第28章 誘拐
襖を勢いよく開き中庭へと向かう。
そしてそのまま両指を交差させ手のひらを組むと、一瞬にして辺り一面の景色が変わる。
「ごッ五条さん!?!?」
高専内に突然現れた僕に腰を抜かしたような格好で唖然と見てくる伊地知は、丁度車に乗るところだったのか手には車のキーを持っている。
「伊地知、至急リンの所まで向かえ。10分…いや5分で到着させろ」
「はっはい!!!」
真顔のまま話している僕に、伊地知は震えるようにして声を絞り出した後、慌てて車を発進させた。
現場へ到着すると、帳の中から複数人の呪力を感じる。もちろんリンのもだ。その感覚に少しばかり息を吐き出し安心すれば、帳を破り中へと入った。
目の前には無惨にも崩れた廃墟ビル。
ガレキの側には複数倒れている黒いスーツを着た男達。
そして、その中心部では…
刀を振り下ろし複数の男達と戦っているリンの姿。
肩あたりの服は大きく破れ、刀を握り締める腕からはポタポタと血が滲み出ているのが分かる。

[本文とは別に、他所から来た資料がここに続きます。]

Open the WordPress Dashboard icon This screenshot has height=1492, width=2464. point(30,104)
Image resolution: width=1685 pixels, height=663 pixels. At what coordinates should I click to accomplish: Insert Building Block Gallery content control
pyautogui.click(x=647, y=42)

そんな光景を見た瞬間、僕の呪力の抑えが効かなくなり溢れ出しそうな感覚が全身を包み込んだ。
だけど彼女の表情が見えた瞬間気が付く。
見たこともないほとの鋭い眼光に、息を切らせることもなく目の前の男達を次々と倒していく。
もしかして…リン…めちゃくちゃキレてる…?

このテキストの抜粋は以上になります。